Я сразу схватил ружьё и прицелился, однако твари оказались быстрее. Лишь последний волк, перед тем как исчезнуть в придорожной растительности, на мгновение задержался и взглянул мне в глаза. От волнения показалось, что не я в него, а наоборот, он в меня целится. Пришлось даже тряхнуть головой, чтобы сбросить наваждение. Когда проморгался — никого уже не было. Зюзя эту встречу никак не прокомментировала, лишь очень внимательно проводила взглядом мелькнувшие в зарослях тени.
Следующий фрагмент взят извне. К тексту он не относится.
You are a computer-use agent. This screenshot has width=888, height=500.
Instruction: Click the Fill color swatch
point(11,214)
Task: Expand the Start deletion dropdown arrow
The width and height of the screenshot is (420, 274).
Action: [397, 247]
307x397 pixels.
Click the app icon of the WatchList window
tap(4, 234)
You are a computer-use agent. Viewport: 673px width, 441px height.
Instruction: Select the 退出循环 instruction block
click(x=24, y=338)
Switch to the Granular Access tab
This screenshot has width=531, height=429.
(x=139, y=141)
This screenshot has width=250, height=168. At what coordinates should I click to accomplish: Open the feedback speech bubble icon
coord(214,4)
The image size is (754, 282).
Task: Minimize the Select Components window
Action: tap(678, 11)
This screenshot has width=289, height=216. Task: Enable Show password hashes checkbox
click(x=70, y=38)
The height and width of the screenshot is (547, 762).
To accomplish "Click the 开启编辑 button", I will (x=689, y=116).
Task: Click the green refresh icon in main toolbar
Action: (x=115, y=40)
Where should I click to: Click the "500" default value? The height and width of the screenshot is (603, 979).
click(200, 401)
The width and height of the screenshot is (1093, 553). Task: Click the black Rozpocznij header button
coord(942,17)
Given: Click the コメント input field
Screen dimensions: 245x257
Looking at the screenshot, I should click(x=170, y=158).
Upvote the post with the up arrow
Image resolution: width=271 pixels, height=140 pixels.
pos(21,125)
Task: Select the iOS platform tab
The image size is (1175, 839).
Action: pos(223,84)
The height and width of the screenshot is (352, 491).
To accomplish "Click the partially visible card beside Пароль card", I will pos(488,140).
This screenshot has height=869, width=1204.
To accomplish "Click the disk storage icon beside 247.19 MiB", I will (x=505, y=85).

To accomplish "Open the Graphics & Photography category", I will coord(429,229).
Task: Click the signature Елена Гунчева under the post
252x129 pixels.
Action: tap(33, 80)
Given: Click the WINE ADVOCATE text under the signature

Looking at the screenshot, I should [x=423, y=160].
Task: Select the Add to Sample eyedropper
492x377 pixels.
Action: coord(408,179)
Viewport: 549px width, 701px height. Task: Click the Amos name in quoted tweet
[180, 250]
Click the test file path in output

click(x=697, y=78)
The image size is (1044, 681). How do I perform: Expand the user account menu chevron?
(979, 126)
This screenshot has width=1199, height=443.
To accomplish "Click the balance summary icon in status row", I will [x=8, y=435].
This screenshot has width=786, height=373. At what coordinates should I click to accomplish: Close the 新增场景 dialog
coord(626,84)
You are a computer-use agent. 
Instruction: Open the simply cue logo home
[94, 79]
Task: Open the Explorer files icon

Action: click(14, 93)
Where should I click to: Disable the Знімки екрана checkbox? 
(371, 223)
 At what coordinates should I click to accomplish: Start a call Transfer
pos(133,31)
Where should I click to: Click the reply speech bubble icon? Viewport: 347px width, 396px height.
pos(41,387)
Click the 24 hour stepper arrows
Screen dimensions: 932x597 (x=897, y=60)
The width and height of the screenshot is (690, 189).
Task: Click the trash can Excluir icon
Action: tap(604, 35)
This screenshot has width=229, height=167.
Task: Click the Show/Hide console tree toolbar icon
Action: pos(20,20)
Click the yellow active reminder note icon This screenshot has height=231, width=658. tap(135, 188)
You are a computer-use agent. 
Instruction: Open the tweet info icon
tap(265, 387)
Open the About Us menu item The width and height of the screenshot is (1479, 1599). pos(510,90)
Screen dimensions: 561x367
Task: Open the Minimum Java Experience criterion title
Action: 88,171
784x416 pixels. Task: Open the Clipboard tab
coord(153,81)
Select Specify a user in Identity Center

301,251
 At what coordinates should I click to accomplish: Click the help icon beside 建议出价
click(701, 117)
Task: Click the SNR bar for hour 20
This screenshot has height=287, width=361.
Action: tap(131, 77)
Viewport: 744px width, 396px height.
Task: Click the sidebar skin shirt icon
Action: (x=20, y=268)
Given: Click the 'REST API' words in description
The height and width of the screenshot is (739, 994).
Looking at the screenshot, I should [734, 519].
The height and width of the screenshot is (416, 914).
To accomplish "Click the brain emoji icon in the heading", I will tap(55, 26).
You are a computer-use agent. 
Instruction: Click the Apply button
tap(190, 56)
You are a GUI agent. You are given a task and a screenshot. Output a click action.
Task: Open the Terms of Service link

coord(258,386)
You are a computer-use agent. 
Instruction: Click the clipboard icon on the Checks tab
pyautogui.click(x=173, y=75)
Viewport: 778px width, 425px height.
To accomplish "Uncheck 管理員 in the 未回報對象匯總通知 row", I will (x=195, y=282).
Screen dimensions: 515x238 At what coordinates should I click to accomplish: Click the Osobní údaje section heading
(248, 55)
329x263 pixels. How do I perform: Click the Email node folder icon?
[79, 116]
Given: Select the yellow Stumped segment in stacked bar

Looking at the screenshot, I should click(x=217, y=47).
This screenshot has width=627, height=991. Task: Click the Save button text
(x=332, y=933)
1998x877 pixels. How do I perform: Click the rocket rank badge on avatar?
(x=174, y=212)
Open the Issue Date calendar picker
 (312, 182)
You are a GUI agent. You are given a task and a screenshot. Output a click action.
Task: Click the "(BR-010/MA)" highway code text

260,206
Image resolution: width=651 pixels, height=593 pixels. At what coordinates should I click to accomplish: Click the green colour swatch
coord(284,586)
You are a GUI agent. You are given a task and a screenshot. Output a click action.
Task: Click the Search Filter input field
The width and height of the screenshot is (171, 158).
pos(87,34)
Не смотря на все мои ухищрения делать паузы в движении, к обеду стало совершенно ясно, что уже к вечеру, а тем более завтра, я не разогнусь. Хоть и не гнал, но всё же. Болеть будут абсолютно все мышцы, даже те, о которых я раньше и не подозревал. Двигать вверх-вниз вроде бы не тяжёлый рычаг с плавным ходом — что может быть сложного? Оказывается — может. Физическое состояние двигающего. Единственное, что сдерживало меня плюнуть на эту самоходную тележку и продолжить свой путь пешком — это скорость, с которой я удалялся. По моим прикидкам, погоня за мной отправится в лучшем случае во второй половине дня — пока в доме насмотрятся на умерших, пока вернутся к перрону, пока пройдут хоть сколько-то к мосту и стрельбой в воздух привлекут внимание охраны, пока соберутся… Да и будет им в это время дело до пропавшей дрезины? Но вот на это надеяться как раз не стоило — элемент случайности всегда присутствует, как и закон подлости.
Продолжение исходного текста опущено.